* What is being asked
Rewrite the rows starting at the line that contains "This screenshot has width=1025, height=510." and ending at the line that contains "tap(36, 41)", with "column header" changed to "column title" and nothing else altered.

* Stored data

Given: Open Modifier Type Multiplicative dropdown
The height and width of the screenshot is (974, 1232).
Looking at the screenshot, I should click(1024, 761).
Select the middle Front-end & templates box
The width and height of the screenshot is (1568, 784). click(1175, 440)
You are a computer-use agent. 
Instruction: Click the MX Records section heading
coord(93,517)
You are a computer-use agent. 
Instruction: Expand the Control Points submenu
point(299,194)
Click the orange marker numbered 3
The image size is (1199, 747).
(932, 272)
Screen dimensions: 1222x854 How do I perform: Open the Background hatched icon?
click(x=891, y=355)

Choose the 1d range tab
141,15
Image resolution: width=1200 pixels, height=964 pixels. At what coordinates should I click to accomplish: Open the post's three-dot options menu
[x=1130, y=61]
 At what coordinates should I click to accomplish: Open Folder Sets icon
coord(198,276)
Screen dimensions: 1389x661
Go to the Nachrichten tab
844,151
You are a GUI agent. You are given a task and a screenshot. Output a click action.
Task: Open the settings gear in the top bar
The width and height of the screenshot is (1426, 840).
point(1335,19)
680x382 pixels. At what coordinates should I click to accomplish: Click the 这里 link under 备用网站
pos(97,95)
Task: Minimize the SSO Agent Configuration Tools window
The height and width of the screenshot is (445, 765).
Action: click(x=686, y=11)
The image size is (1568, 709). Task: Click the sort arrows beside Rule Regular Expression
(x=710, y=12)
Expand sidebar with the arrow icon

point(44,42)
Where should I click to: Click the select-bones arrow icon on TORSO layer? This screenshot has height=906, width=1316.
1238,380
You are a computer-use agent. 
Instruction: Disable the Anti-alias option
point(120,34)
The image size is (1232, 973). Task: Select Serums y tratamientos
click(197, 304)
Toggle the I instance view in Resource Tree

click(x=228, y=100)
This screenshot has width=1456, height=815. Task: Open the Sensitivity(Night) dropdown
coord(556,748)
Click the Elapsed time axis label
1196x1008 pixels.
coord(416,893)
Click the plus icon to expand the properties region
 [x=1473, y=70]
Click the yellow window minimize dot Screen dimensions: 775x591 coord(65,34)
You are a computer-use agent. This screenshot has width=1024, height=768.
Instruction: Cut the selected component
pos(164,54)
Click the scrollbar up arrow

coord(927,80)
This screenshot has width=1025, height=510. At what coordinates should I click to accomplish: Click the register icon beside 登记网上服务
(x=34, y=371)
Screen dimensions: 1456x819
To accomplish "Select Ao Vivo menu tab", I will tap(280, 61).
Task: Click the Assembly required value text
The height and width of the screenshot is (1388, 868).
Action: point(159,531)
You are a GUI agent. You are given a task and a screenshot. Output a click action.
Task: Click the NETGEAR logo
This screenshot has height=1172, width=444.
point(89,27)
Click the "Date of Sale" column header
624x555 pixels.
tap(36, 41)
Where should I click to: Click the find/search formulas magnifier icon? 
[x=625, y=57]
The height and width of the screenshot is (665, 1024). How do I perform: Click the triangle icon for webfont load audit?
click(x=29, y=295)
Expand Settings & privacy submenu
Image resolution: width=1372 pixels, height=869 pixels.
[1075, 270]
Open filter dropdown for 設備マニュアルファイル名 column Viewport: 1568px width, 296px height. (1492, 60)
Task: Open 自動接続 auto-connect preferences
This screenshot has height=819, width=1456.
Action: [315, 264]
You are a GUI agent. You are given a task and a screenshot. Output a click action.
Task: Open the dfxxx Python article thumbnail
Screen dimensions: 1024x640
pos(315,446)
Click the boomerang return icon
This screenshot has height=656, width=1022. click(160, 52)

* Solved exercise
This screenshot has width=1025, height=510. At what coordinates should I click to accomplish: Click the register icon beside 登记网上服务
(x=34, y=371)
Screen dimensions: 1456x819
To accomplish "Select Ao Vivo menu tab", I will tap(280, 61).
Task: Click the Assembly required value text
The height and width of the screenshot is (1388, 868).
Action: point(159,531)
You are a GUI agent. You are given a task and a screenshot. Output a click action.
Task: Click the NETGEAR logo
This screenshot has height=1172, width=444.
point(89,27)
Click the "Date of Sale" column title
624x555 pixels.
tap(36, 41)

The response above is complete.